** START Document passage **

Gear Guy

The K-Lace     Photo: courtesy, Evolv

Q:

What's the best intermediate-level climbing shoe?

I bought a pair of beginner Evolv climbing shoes and they have fared well, but I'm getting better and need something with aggressive heel and toe. What's the next step for a shoe?
Greg
Freeport, ME

A:I think you have the next step nailed down already: something with a more aggressive heel and toe. You don't mention which Evolv shoe you have, but my guess it's something like the Royale ($85), a climbing shoe designed for decent comfort and performance at a good price. A logical next step in that brand would be a shoe such as the K-lace ($110). It has a bit snugger fit than the Royale, and is aimed at sport or traditional climbers who need good smearing and edge control. Or the Optimus ($125), which ditches laces for hook-and-loop straps, has an aggressively cambered (down-turned) last, and a hook-friendly heel. That's going to be a very serious shoe for gym climbing.

** END Document passage **

--- Written tasks ---
1 > Do these statements agree with the Gear Guy column? Answer yes or no for each, and quote the words from the column that decide it.
(a) The K-lace is priced at $110.
(b) The Optimus fastens with laces.
(c) The person asking names the Evolv model they bought.
2 > In the Gear Guy column, repeat the passage from "A:I think you" to "for gym climbing." word for word.
3 > Write the next part of the Gear Guy column, continuing after its final sentence.

** START Given material **

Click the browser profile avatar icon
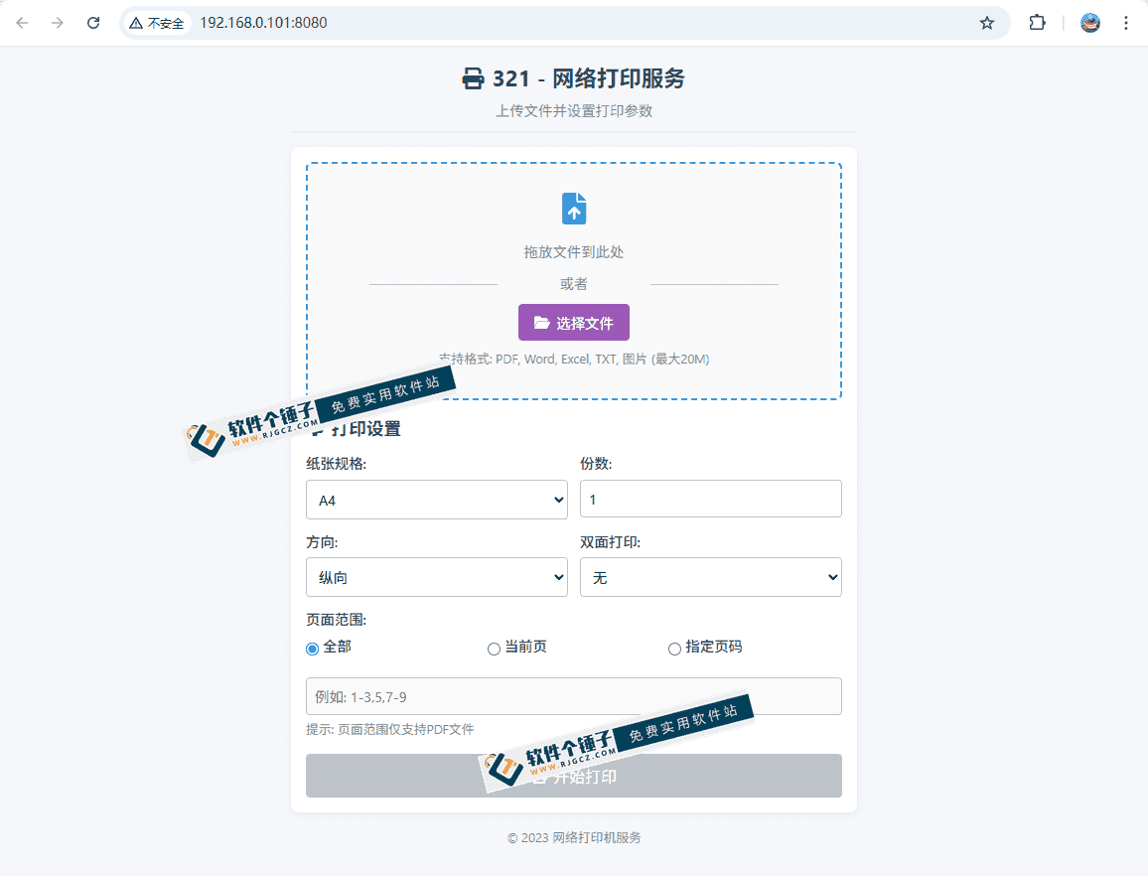Image resolution: width=1148 pixels, height=876 pixels. [1089, 22]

** END Given material **

--- Answer list ---
1 >
(a) Yes: "a shoe such as the K-lace ($110)"
(b) No: "which ditches laces for hook-and-loop straps"
(c) No: "You don't mention which Evolv shoe you have"

2 >
A:I think you have the next step nailed down already: something with a more aggressive heel and toe. You don't mention which Evolv shoe you have, but my guess it's something like the Royale ($85), a climbing shoe designed for decent comfort and performance at a good price. A logical next step in that brand would be a shoe such as the K-lace ($110). It has a bit snugger fit than the Royale, and is aimed at sport or traditional climbers who need good smearing and edge control. Or the Optimus ($125), which ditches laces for hook-and-loop straps, has an aggressively cambered (down-turned) last, and a hook-friendly heel. That's going to be a very serious shoe for gym climbing.

3 >
In other brands, La Sportiva's Miura ($140), is a high-performance rock shoe with a sharply curved last, speed laces, and super-sticky Vibram XS outsoles. Or for something a little more all-around, try the Five Ten Anasazi Blanco shoes ($145). They don't have that radical curve, so they work well in all sorts of technical situations. Good comfort, but also good performance, plus low-stretch synthetic uppers.

Fit is super-important. Try on several pairs, ideally mid-day or during the afternoon when your feet have had a chance to swell a bit during the day. Try several sizes from the same maker, as well as the same size from different makers, to see what works best. A good piece of advice is to take them home and wear them while watching TV for an hour or so. If they still are snug but feel good, then they're probably right. If they don't feel right, then they aren't scuffed up so you can return them.

Good luck!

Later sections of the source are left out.